__Tarefas a resolver__.
1 - Enumere todos os diplomas legais citados pelo nome no texto sobre a proteção por morte.
2 - Transcreva literalmente o trecho do texto sobre a proteção por morte compreendido entre "Prescrevendo o Decreto" e "citado diploma legal.", inclusive.
3 - Prossiga o texto sobre a proteção por morte a partir do ponto em que termina.

__Excerto do texto__.
* * * * * * * * *
Comecemos pela primeira:
O Decreto-Lei n.º 322/90, de 18 de Outubro, veio dispor sobre a protecção por morte dos beneficiários abrangidos por regime de segurança social, determinando o n.º 1 do seu artigo 8.º que o direito às prestações nele mencionadas subsídio por morte e pensões de sobrevivência é extensível às pessoas que se encontrem na situação prevista no n.º 1 do artigo 2020.º do Código Civil.
Prescrevendo o Decreto Regulamentar n.º 1/94, de 18 de Janeiro, que, por imposição daquele diploma, veio regulamentar as situações de atribuição das aludidas prestações, que tem direito às mesmas a pessoa que, no momento da morte do beneficiário não casado ou separado judicialmente de pessoas e bens, vivia com ele há mais de dois anos em condições análogas às dos cônjuges, ficando a atribuição de tais prestações dependente de sentença judicial que lhes reconheça o direito a alimentos da herança do falecido nos termos do disposto no artigo 2020.º do Código Civil artigos 2.º e 3.º, n.º 1, do citado diploma legal.
* * * * * * * * *
__Dados fornecidos__.
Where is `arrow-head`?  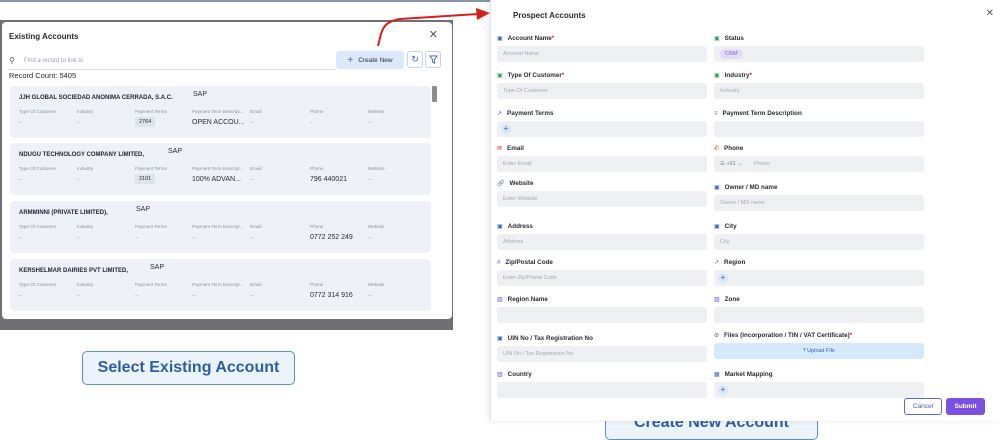 arrow-head is located at coordinates (483, 14).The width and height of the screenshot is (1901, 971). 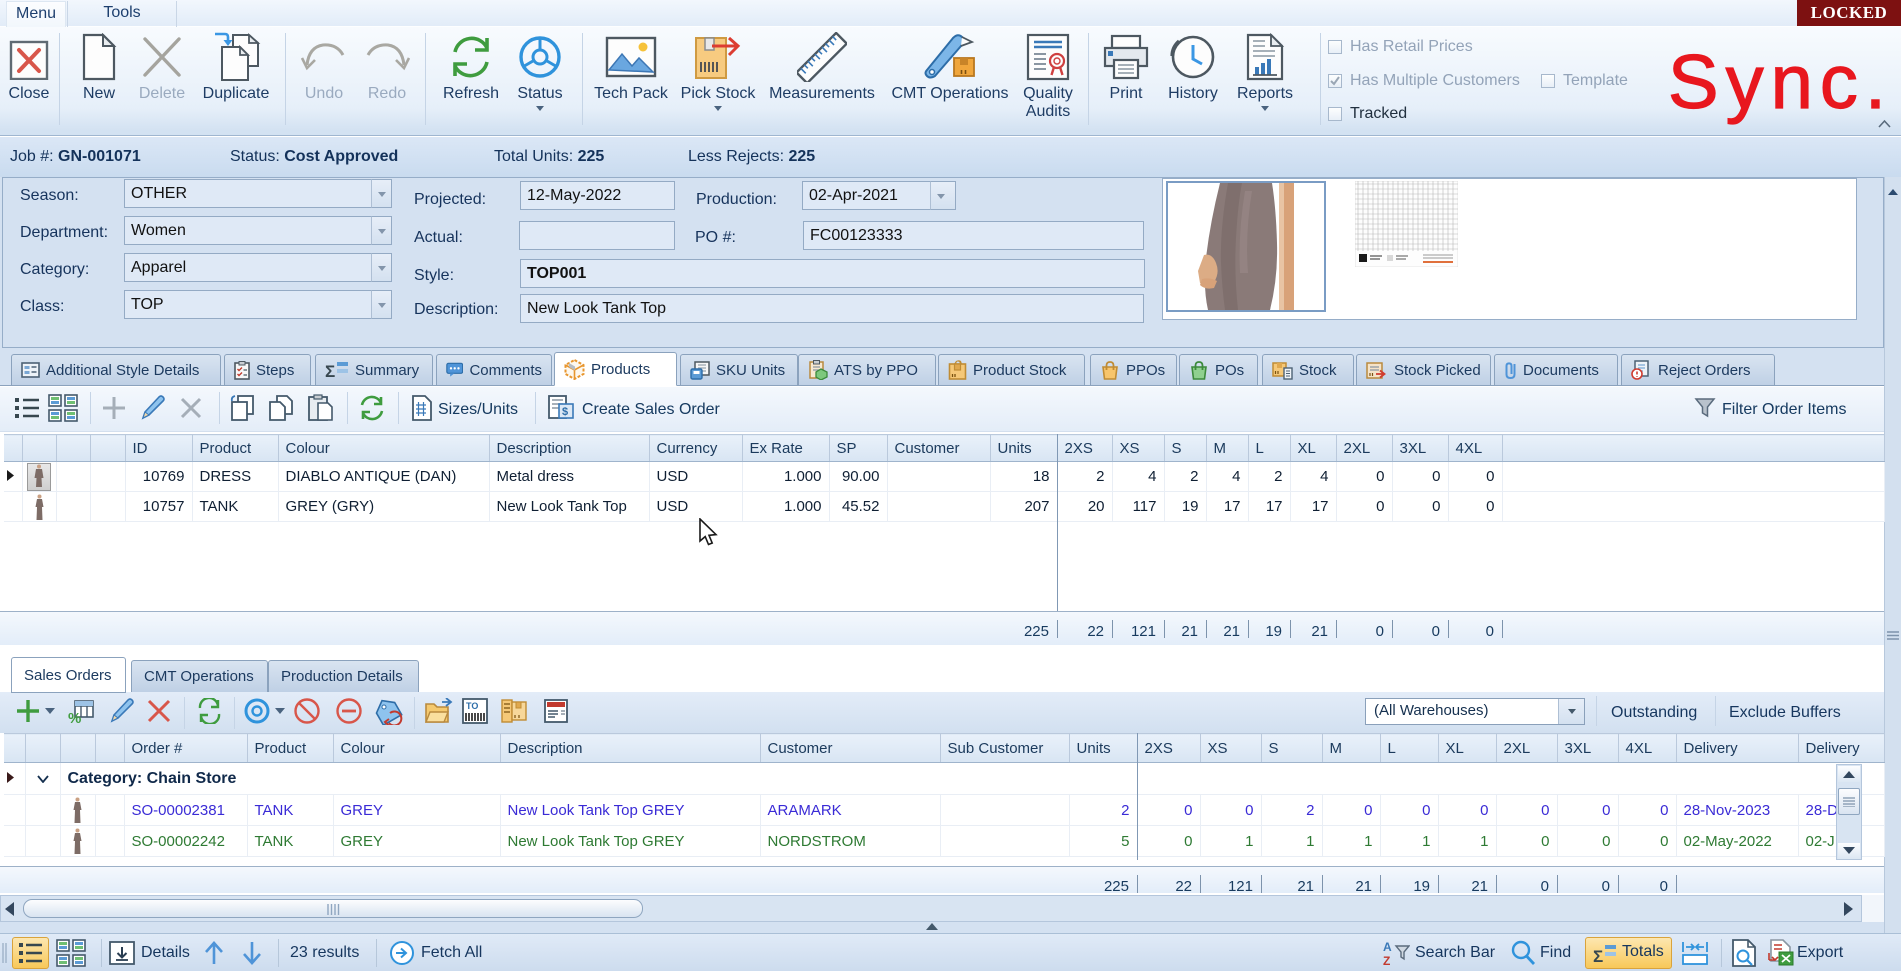 What do you see at coordinates (472, 706) in the screenshot?
I see `svg-text: TO` at bounding box center [472, 706].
* * * * * * * * *
__Respostas às tarefas__.
1 -
- Decreto-Lei n.º 322/90, de 18 de Outubro
- Código Civil
- Decreto Regulamentar n.º 1/94, de 18 de Janeiro

2 -
Prescrevendo o Decreto Regulamentar n.º 1/94, de 18 de Janeiro, que, por imposição daquele diploma, veio regulamentar as situações de atribuição das aludidas prestações, que tem direito às mesmas a pessoa que, no momento da morte do beneficiário não casado ou separado judicialmente de pessoas e bens, vivia com ele há mais de dois anos em condições análogas às dos cônjuges, ficando a atribuição de tais prestações dependente de sentença judicial que lhes reconheça o direito a alimentos da herança do falecido nos termos do disposto no artigo 2020.º do Código Civil artigos 2.º e 3.º, n.º 1, do citado diploma legal.

3 -
Assim rezando este artigo 2020.º, no seu n.º 1, na redacção que lhe foi dada pelo Decreto-Lei n.º 496/77, de 25 de Novembro, garantindo uma protecção mínima ao companheiro sobrevivo:
«Aquele que, no momento da morte de pessoa não casada ou separada judicialmente de pessoas e bens, vivia com ela há mais de dois anos em condições análogas às dos cônjuges, tem direito a exigir alimentos da herança do falecido, se os não puder obter nos termos das alíneas a) a d) do artigo 2009.º.»
Assim preceituando este artigo 2009.º, nas ditas alíneas, sobre as pessoas obrigadas a alimentos:
«1. Estão vinculados à prestação de alimentos pela ordem indicada:
a) O cônjuge ou o ex-cônjuge;
b) Os descendentes;
c) Os ascendentes;
d) Os irmãos;»
O que significa que, quando o já falado artigo 8.º atribui as questionadas prestações sociais a quem estiver nas condições do artigo 2020.º, está a condicionar o recurso a tais benefícios à alegação e prova dos requisitos que aí são mencionados.
Tendo, pois, de alegar e provar, para além de que o falecido não era casado, nem se encontrava separado de pessoas e bens, não só que com o mesmo vivia em condições análogas às dos cônjuges há mais de dois anos, mas também que está carenciado de alimentos e impossibilitado de os mesmos lhe serem prestados, quer por parte dos familiares elencados no citado artigo 2009.º, alíneas a) a d), quer pela herança do de cujus.
O mesmo resultando do preceituado na Lei n.º 7/2001, de 11 de Maio (artigos 1.º, 3.º, alínea e), e 6.º), que, revogando a Lei n.º 135/99, de 28 de Agosto, igualmente adoptou medidas de protecção da união de facto.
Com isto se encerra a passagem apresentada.